In our within trial analysis, we attempt to examine the progression of the decision with high temporal resolution despite fMRI’s low temporal resolution using a method inspired by EEG-fMRI analysis31 and the concept of examining the expected decision-variable42. We found clear representation of the decision-variable early and late relative to the response. Early activation (175 ms prior to response) appears to be in paracingulate and superior frontal gyri which neighbors SMA and ACC. It seems possible that this corresponds to early detection of conflict, or deployment of conflict counteraction in response to conflict, which would be represented in the decision-variable at an early stage in a graded manner due to the smoothing effect of our temporal windows. We also detect late activation relative to response time (−25 ms) of intracalcarine cortex. This type of activation would be consistent with full representation of a decision-variable like feature prior to response, although its presence in early visual areas late in the decision is surprising. We were curious as to whether we might find a separate representation of the conflict specific decision-variable, and found that unlike the decision-variable taken from all trials, activation is more strongly represented in precuneus. One interpretation of this progression is consequently that posterior medial frontal cortex monitors conflict37 for the purposes of modulating an autonomic pathway13, or up-regulating task relevant (color) information in visual areas43. In general, our time resolved BOLD analysis method may hold promise for extracting temporal information from slowly changing BOLD responses within a trial, rather than relying on across trial changes induced by task conditions43. In particular, we believe this may be the case with appropriately designed paradigms that allow for a complex progression of the expected DV allowing GLMs conducted at different time points to be uncorrelated.

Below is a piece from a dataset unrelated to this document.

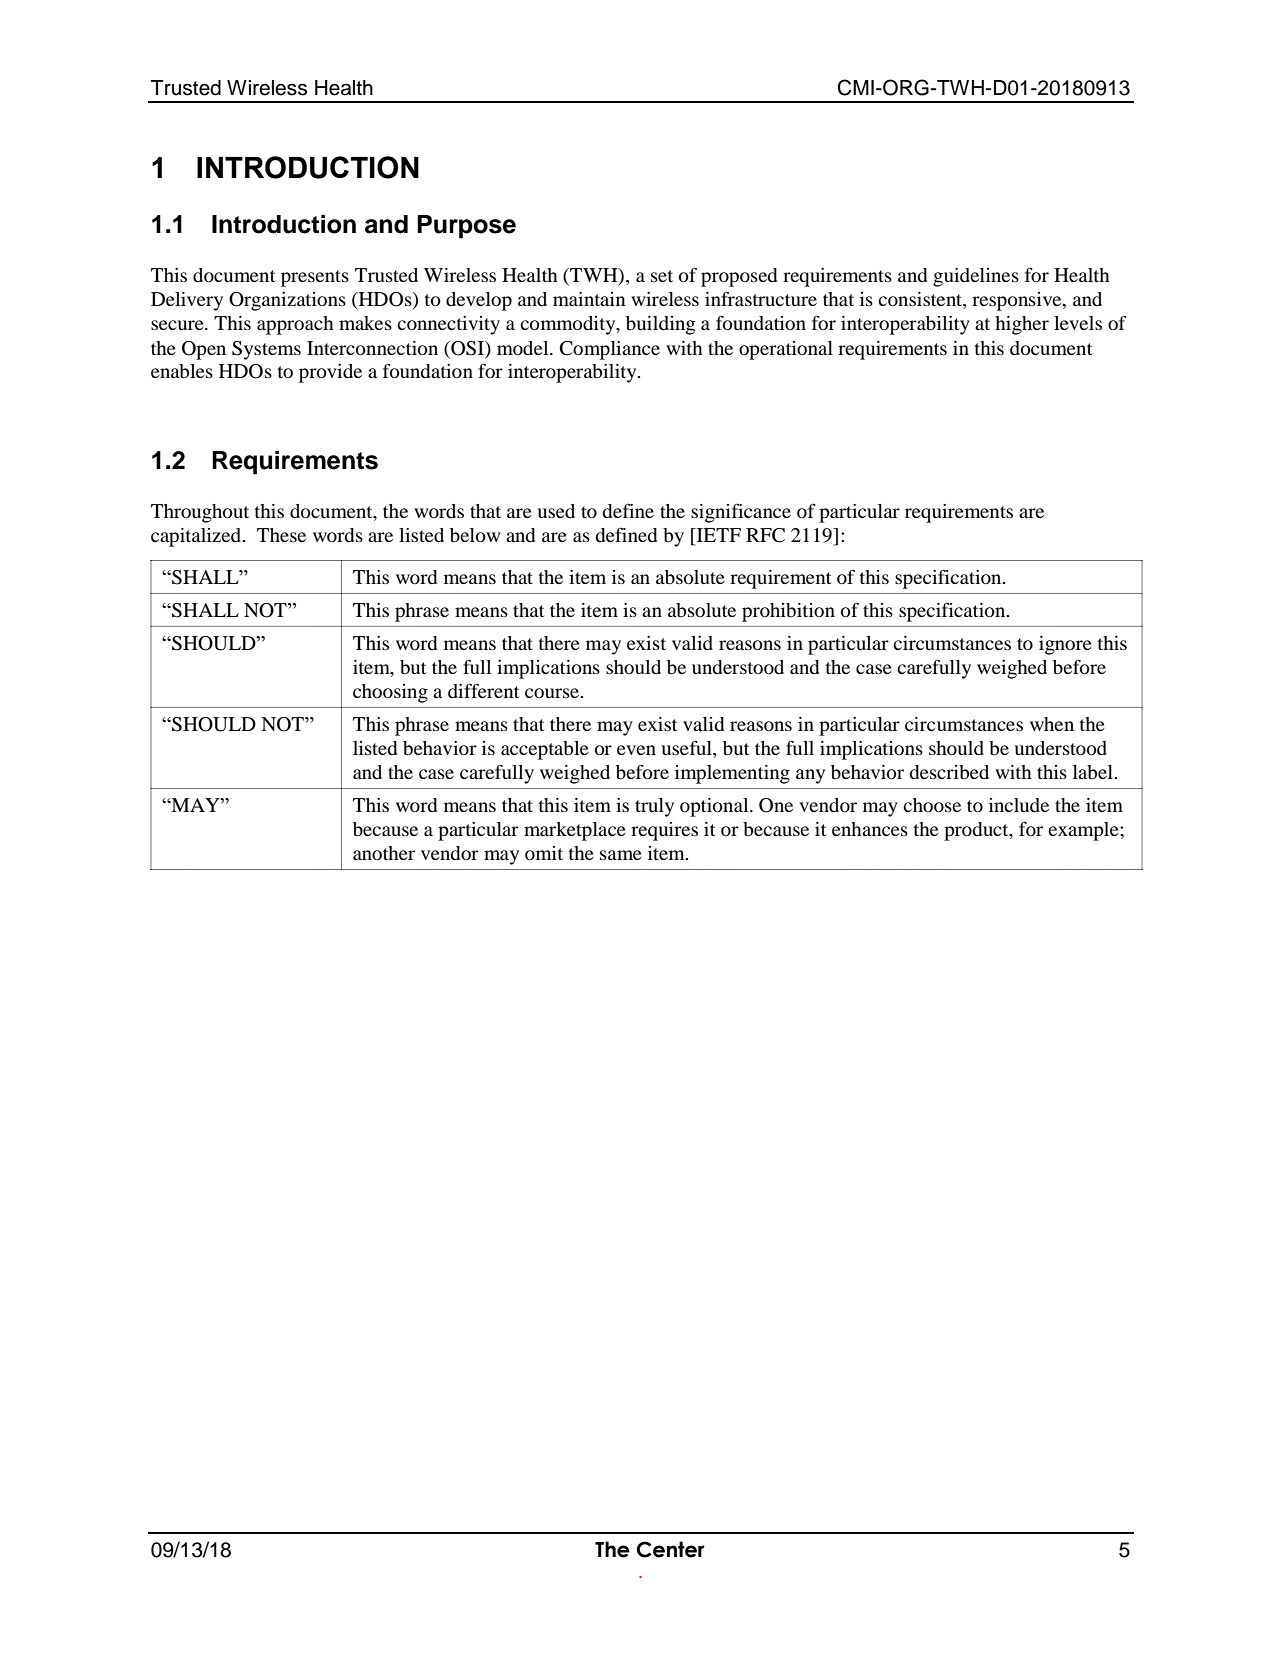  I want to click on These, so click(281, 535).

A weakness of the current study, particularly relevant for the time resolved analysis stems from the data being cast in terms of conflict and accuracy, rather than stimulus and response: stimulus and response laterality influence the decision-variable in different ways than conflict and accuracy producing potentially different patterns of activation. For example, we would expect the early stimulus-response decision-variable to be lateralized in the occipital region, while the late decision-variable may be lateralized in the motor or pre-motor region. In this study, we detect early ACC activation in our within-trial analysis, potentially corresponding to conflict detection. While it may be the case that conflict detection is occurring early in the trial, an alternative explanation is that early expected decision-variable is just an indirect signature of conflict (much like RT is), which is itself only represented later in a trial. This possibility can be analyzed more carefully with exact stimulus and choice information, where conflict is not directly confounded with the early decision-variable. We also note that the GLM analyses conducted across time were not corrected for multiple comparisons relative to each other, so the possibility of type II error in the interpretation of some of these clusters is inflated. In future work, we intend to address these points, and note that improved experimental conditions may also allow us to analyze the across trial intermediate temporal domain and influence of conflict history in the context of the proposed model (see supplementary material Figs. S4 and S5).

We introduced a novel method to fit our conflict based Simon effect model (SE-SSM), and have demonstrated that the SE-SSM captures behavioral data. The two conflict specific model parameters it introduces have clear across-subject BOLD correlates, and, furthermore we have shown that SSM type models can be used to decompose the BOLD activation via the lens of what would be expected at different time points during a trial.